A mass spectrometry-based proteomics strategy to detect long-chain S-acylated peptides.

Long-chain S-acylation is the addition of long-chain fatty acids to cysteine residues on proteins. This lipid modification is essential for protein membrane association and signalling but presents analytical challenges due to both its hydrophobicity and the labile nature of thioester bonds. We developed and optimised a bottom-up mass spectrometry workflow tailored for the detection of long-chain S-acylated peptides. Following liquid chromatography optimisation for improved separation and elution of long-chain S-acylated peptides from a C(18) stationary phase, we investigated thioester stability under typical proteomics sample preparation conditions, including variations in pH, reducing agents, and trypsin digestion. Stability analyses revealed that long-chain S-acylated peptides were generally resistant to pH variations and reducing agents, while extended digestion times resulted in a loss of signal from some peptides. For MS/MS analysis, CID, HCD and ETD were applied to analyse long-chain S-acylated peptides. Neutral losses of the modification were observed with all these fragmentation methods.
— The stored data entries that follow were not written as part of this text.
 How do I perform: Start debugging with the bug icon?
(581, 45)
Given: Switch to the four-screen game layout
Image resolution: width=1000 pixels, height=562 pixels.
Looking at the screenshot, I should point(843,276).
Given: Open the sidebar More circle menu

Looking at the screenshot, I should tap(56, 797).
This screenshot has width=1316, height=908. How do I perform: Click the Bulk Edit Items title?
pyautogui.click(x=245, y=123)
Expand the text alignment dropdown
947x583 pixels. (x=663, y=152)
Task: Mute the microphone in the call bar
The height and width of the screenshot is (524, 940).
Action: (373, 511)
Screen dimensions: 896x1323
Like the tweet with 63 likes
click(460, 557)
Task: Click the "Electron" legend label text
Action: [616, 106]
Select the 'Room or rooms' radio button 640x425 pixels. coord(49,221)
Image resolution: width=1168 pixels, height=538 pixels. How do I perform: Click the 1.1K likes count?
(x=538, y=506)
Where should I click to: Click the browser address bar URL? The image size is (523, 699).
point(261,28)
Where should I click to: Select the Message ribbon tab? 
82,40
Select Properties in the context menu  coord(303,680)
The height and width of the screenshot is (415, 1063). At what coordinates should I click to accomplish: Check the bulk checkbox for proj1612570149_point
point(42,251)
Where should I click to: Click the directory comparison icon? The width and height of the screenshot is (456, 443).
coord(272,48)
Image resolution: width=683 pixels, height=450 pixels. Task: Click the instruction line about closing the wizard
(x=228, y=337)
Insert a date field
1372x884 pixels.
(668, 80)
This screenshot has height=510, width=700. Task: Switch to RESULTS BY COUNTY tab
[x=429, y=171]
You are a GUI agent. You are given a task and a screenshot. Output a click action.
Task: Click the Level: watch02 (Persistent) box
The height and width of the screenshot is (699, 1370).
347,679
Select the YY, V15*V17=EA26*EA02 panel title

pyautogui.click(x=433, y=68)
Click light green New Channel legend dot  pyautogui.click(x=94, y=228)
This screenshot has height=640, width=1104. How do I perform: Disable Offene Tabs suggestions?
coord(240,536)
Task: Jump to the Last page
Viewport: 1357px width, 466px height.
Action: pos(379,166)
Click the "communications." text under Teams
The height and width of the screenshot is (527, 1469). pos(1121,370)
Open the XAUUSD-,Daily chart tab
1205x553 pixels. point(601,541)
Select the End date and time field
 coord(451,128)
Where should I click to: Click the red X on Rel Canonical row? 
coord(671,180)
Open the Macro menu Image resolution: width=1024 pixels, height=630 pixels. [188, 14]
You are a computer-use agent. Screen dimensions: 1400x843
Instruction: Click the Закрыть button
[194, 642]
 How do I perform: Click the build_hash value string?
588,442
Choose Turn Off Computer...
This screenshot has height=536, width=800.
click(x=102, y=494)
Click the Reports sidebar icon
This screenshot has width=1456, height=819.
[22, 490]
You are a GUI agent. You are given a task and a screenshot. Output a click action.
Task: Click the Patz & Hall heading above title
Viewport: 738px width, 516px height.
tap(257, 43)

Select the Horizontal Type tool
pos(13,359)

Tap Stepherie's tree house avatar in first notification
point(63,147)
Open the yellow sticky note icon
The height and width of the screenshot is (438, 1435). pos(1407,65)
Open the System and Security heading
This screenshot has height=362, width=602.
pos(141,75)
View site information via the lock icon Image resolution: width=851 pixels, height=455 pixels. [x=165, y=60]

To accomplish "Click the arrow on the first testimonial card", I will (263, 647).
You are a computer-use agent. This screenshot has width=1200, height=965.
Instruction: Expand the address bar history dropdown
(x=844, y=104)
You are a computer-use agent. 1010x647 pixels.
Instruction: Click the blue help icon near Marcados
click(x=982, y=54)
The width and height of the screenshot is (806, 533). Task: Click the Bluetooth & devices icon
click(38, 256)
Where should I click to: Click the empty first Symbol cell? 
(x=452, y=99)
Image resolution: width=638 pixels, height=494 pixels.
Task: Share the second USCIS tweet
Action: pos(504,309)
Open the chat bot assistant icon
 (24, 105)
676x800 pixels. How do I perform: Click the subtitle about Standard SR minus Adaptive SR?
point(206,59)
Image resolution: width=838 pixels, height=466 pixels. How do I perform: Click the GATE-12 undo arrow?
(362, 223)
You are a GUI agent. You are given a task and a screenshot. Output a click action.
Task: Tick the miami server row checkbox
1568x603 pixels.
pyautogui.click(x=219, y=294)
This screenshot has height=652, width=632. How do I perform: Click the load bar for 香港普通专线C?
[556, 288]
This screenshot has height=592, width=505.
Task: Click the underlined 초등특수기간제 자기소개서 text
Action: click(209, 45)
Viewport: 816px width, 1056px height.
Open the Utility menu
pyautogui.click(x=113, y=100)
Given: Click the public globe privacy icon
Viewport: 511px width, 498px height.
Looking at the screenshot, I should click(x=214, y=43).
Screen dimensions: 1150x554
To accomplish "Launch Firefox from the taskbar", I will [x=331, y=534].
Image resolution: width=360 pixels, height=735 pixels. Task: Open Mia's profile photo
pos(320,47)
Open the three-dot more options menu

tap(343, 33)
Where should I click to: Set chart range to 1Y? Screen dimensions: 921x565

However, HCD proved to be the most effective, as the fragment ions resulting from the neutral losses provided sequence information, unlike those from CID and ETD. Applying this workflow to HEK293T cells overexpressing the long-chain S-acylated proteins GNA13 and RhoB, we detected dual acylation states of GNA13 and observed both long-chain S-acylation and prenylation on RhoB. Our optimised analytical strategy facilitates the identification and analysis of long-chain S-acylation on proteins without the need for chemical derivatization by alkyne-tagged probes or acyl-biotin exchange. Although recombinant overexpression of the long-chain S-acylated proteins was still required for long-chain S-acylation detection, this direct analysis strategy for protein long-chain S-acylation enables the study of lipid modifications with lipid-specific resolution, laying a foundation for deeper insights into the regulatory roles of these hydrophobic modifications in protein function and cellular signalling.